Aims: To evaluate the effectiveness of brief alcohol intervention (BAI) in reducing alcohol use among hazardous drinkers treated in the emergency department (ED) after an injury; in addition it tests whether assessment of alcohol use without BAI is sufficient to reduce hazardous drinking.
Design: Randomized controlled clinical trial with 12-month follow-up conducted between January 2003 and June 2005.
Setting: Urban academic emergency department (ED) of the Lausanne University Hospital, Lausanne, Switzerland.

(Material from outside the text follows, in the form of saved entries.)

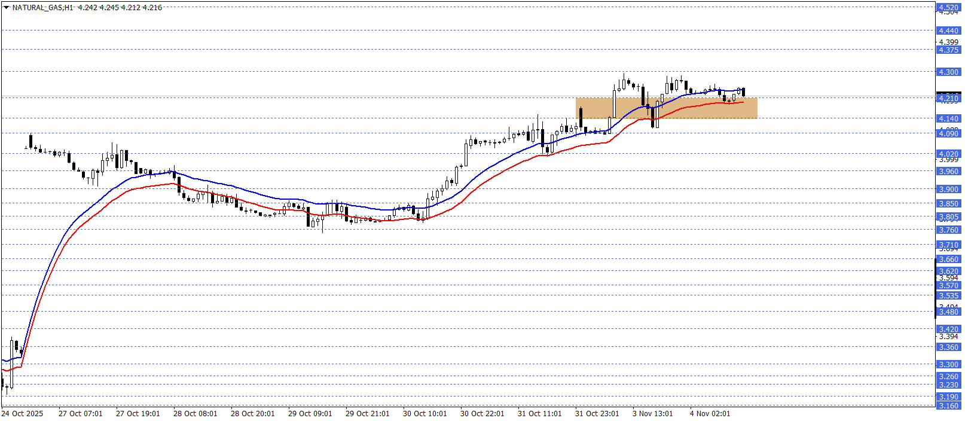
Task: Select the 3.960 price level label
Action: tap(948, 171)
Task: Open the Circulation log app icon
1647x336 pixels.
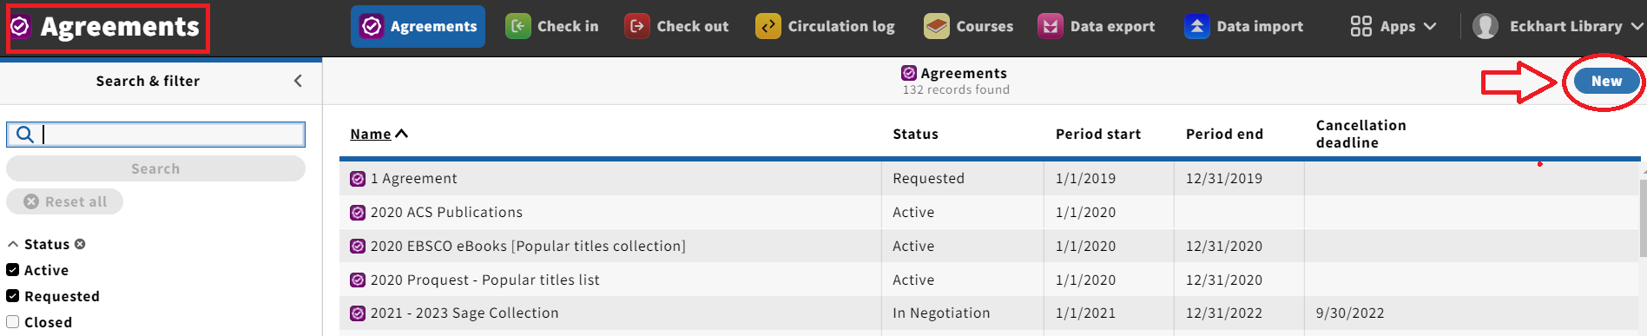Action: tap(768, 26)
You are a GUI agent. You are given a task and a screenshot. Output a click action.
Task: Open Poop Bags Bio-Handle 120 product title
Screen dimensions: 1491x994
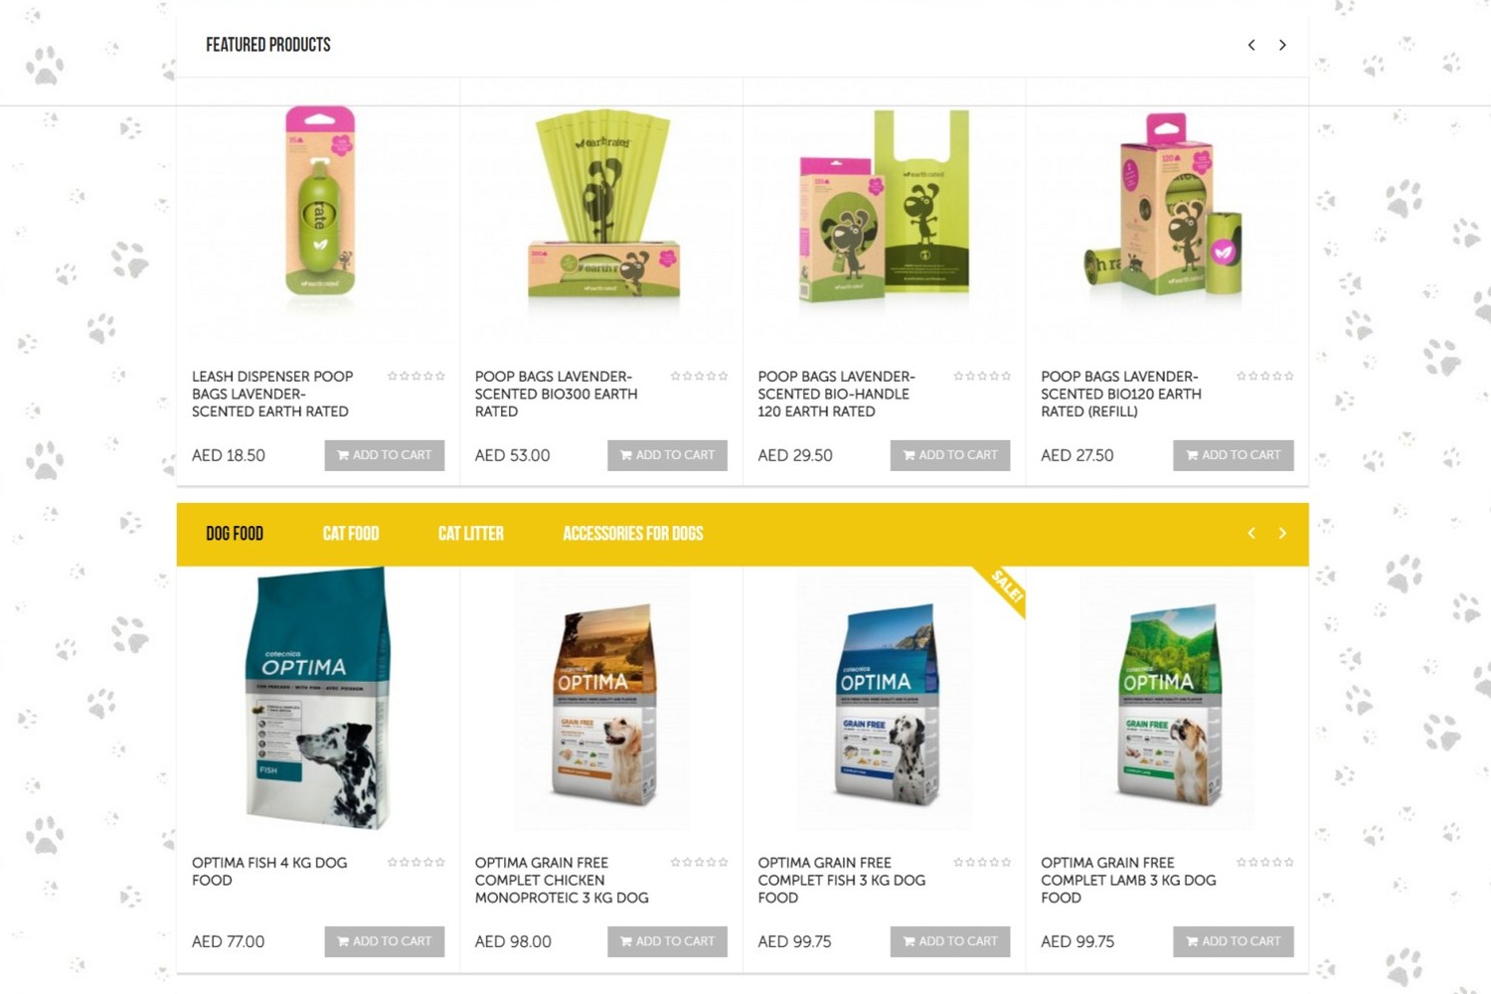(836, 394)
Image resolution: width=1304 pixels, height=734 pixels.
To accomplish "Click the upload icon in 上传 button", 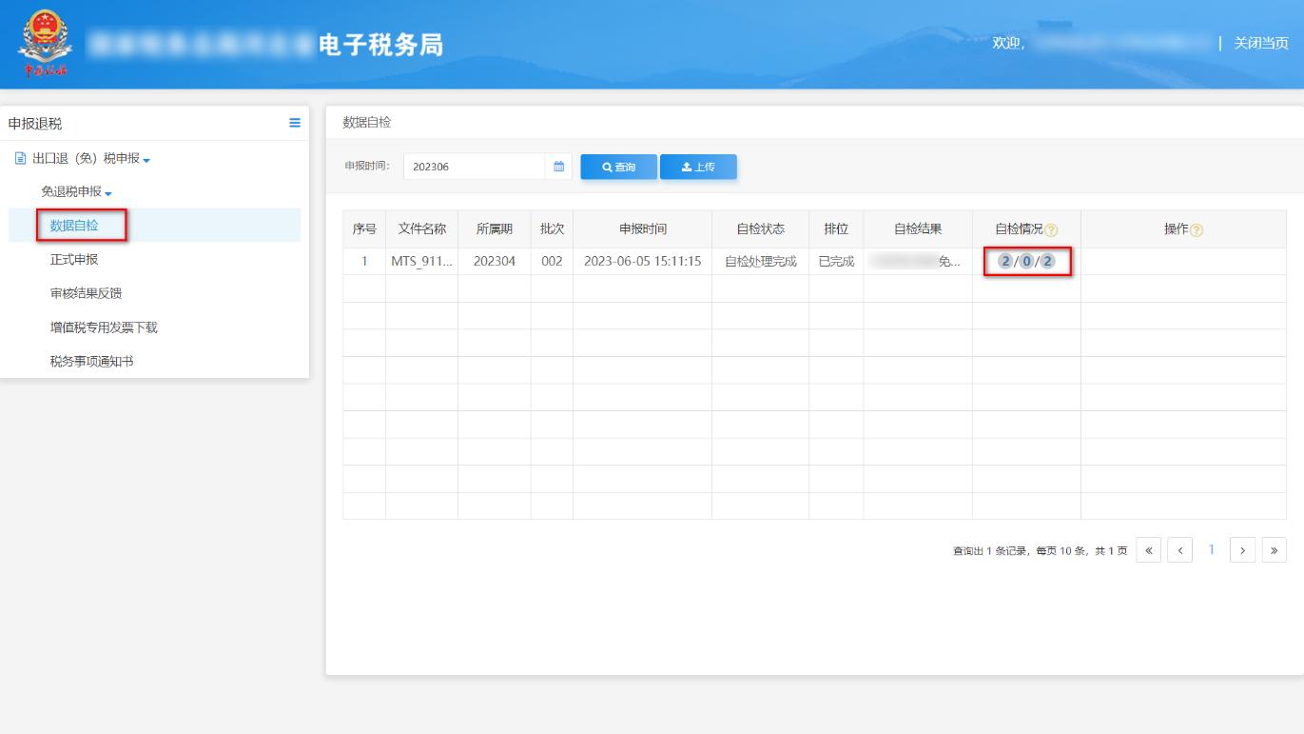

Participants: A total of 5136 consecutive patients attending ED after an injury completed a seven-item general and a three-item alcohol screen and 1472 (28.7%) were positive for hazardous drinking according to the National Institute on Alcohol Abuse and Addiction definition; of these 987 (67.1%) were randomized into a BAI group (n = 310) or a control group with screening and assessment (n = 342) or a control group with screening only (n = 335) and then a total of 770 patients (78.0%) completed the 12-month follow-up procedures.
Intervention: A single 10-15-minute session of standardized BAI conducted by a trained research assistant.
Measurements: Percentage of participants who have changed to low-risk drinking at follow-up.
Findings: Data obtained at 12 months indicated that similar proportions were low-risk drinkers in BAI versus control groups with and without assessment (35.6%, 34.0%, 37.0%, respectively, P = 0.71). Data also indicated similar reductions in drinking frequency, quantity, binge drinking frequency and Alcohol Use Disorders Identification Test (AUDIT) scores across groups. All groups reported similar numbers of days hospitalized and numbers of medical consults in the last 12 months. A model including age groups, gender, AUDIT and injury severity scores indicated that BAI had no influence on the main alcohol use outcome.
Conclusions: This study provides the evidence that a 10-15-minute BAI does not decrease alcohol use and health resource utilization in hazardous drinkers treated in the ED, and demonstrates that commonly found decreases in hazardous alcohol use in control groups cannot be attributed to the baseline alcohol assessment.